If you want to see the truth, take the red pill

Sep 22, 2014 06:40 GMT  ·  By

The whole deal with the red and blue pills from Matrix has been done to death, but that isn't stopping Advanced Micro Devices from using the same figurative device once again. Indeed, the company seems to relish in it, although, granted, it is going with the “no pills required” stance this time, instead of prescribing them.

Obviously, it has to do with the fact that Advanced Micro Devices' logos for graphics products have always been red. A legacy of ATI, the company that AMD assimilated years ago and the one that originally possessed all the IP and brands.

It was an interesting process to see the rivalry between NVIDIA and ATI become a rivalry between NVIDIA and AMD.

That rivalry has come to something of a head now that NVIDIA has formally launched the GeForce GTX 980 and GTX 970 graphics cards.

AMD's response to Maxwell

So far, there hasn't been much of one. While NVIDIA has finally released high-end video cards powered by the Maxwell graphics processing unit architecture, AMD hasn't really responded with a launch of its own.

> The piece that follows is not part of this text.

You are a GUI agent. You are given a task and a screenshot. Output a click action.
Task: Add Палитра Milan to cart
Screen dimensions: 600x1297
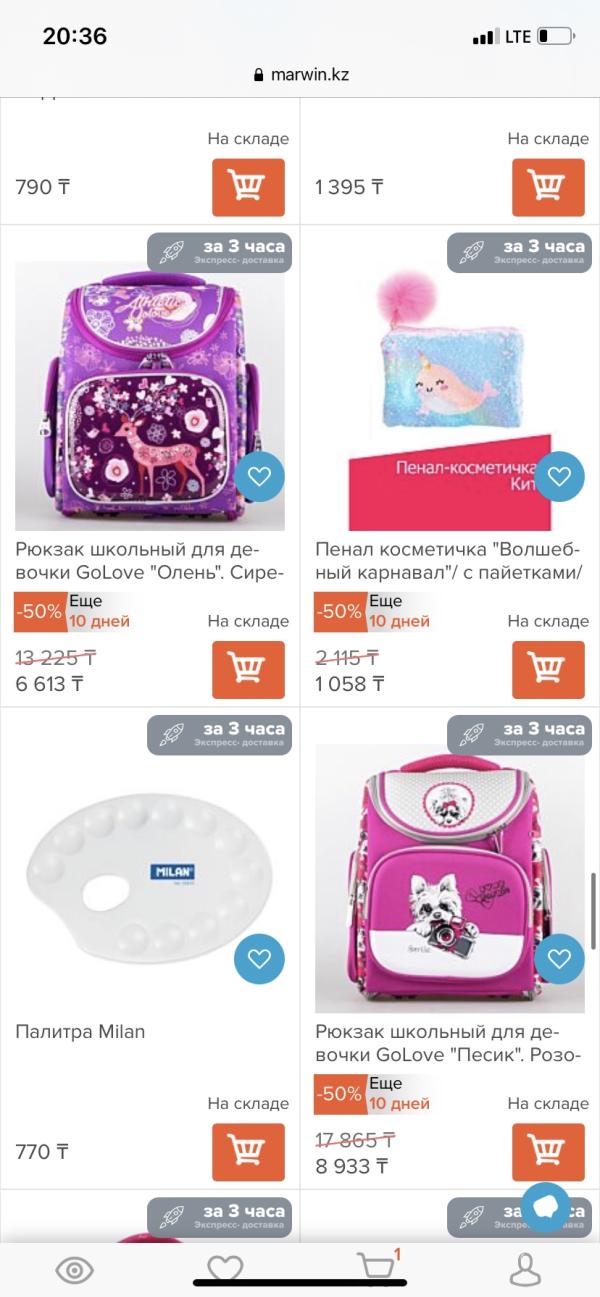click(248, 1152)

The only video board it released recently, the Radeon R9 285, won't be followed by any stronger Tonga-based cards like R9 285X. At least that's what all the latest reports have said.

Now, though, we may risk a hope that the Sunnyvale, California-based company will finally unveil some new video board of its own.

Granted, nothing actually says that AMD's product launch will be a GPU, since AMD's teaser makes it a point of keeping things vague.

Still, red is the color of GPUs, while green is that of CPUs. True, APUs have red logos as well (with black), but we're still banking on a graphics card.

Alas, that still leaves the mystery of whether or not the board is a Radeon-branded adapter (and, thus, a consumer graphics card) or if it is a Quadro FirePro (professional adapter).

The time of revelations

According to AMD, its big announcement will come in three days, on September 25, 2014. The presumed graphics card may or may not have a hybrid cooler, which would imply it is a stronger board than normal. Thus, odds are that we're going to be seeing that Radeon R9 390X after all.

It would explain why the GPU, CPU, and APU maker would so casually claim that the Future Is AMD and not be at all intimidated by how often similar statements are made by others on the technology market. I guess you'd all better hold onto your hats.